Thursday, January 05, 2012
Hard to beat Marcel’s pitching forecasts
Matt shows this:
Estimator(N=1,576 pitchers) RMSE of Statistic with Next Year’s ERA(2006-2011)
SIERA 1.126
Marcel 1.132
PECOTA 1.141
ZiPS 1.143
xFIP 1.148
FIP 1.212
tERA 1.236
ERA 1.387
First of all, no need to go to three decimal places. We show ERA as two points, so why bother showing it to three decimal places? As far as I’m concerned, there’s virtually no difference among the top five.
Secondly, I can’t tell if the future ERA is park-adjusted or not. It MUST be unadjusted. NO ONE is trying to estimate a pitcher’s park-neutral ERA in terms of testing. The only test is how he actually did. So, we don’t adjust for park and strength of schedule and innings per start.
(MGL for example only cares about park-neutral. And that’s fine. But then, we can’t test his results. SIERA is park-neutral I think, but FIP is not. All the forecasting systems in fact are park-specific. You can’t turn everything to park-neutral first.)
You COULD make the case that we should throw out any unexpected starter-relief switches, for reasons we’ve learned about over the years. But, we need to be careful here, as we may end up with a selection bias.

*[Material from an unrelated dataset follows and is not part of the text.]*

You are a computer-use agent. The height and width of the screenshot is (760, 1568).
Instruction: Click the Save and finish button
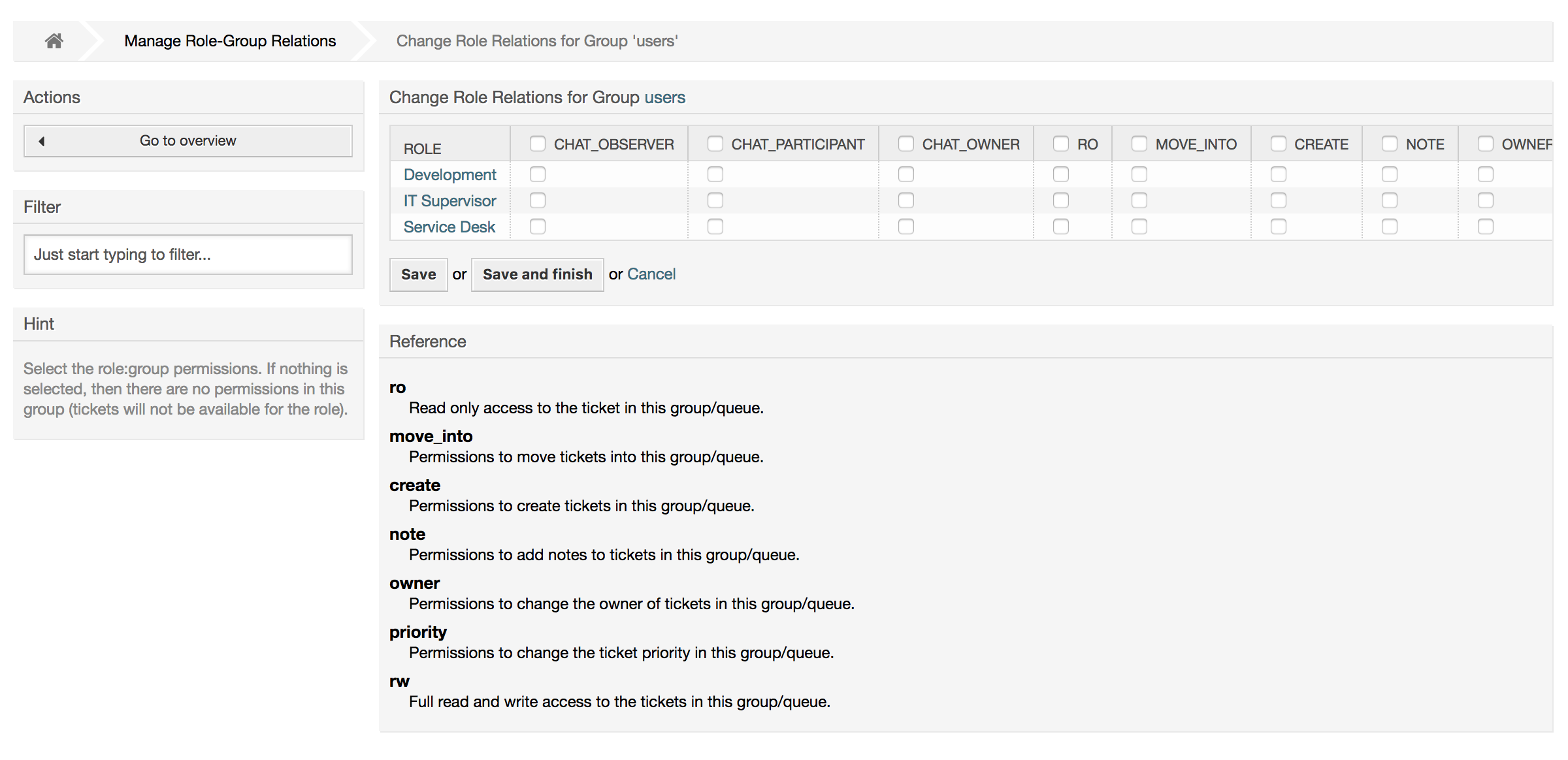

In the comments, Matt notes that it was park-adjusted. Again, I completely disagree here. The test is against actual performance, not adjusted performance. He notes it didn’t make a difference. Well, given that the test is slanted toward SIERA, and SIERA is Matt’s baby, then, I’d REALLY like to see the results the right way.
Now, Matt may decide to introduce a park-specific SIERA, so that we can all make the apples-to-apples comparison. Until then, SIERA will simply have to have its hand tied behind its back.
Thirdly, for the RMSE test, you MUST calibrate it so the league average for the forecast equals the league average for the actuals. It should be clear that if you treat the forecasting system as its own universe, it’s irrelevant if the expected ERA was set to 3.9 or 4.3 and the actual ended up at 3.7 or 4.8 or whatever. I’m not sure if Matt handled this.
As we know, RMSE, not correlation, is the correct test.
Having said all that: great job to Matt!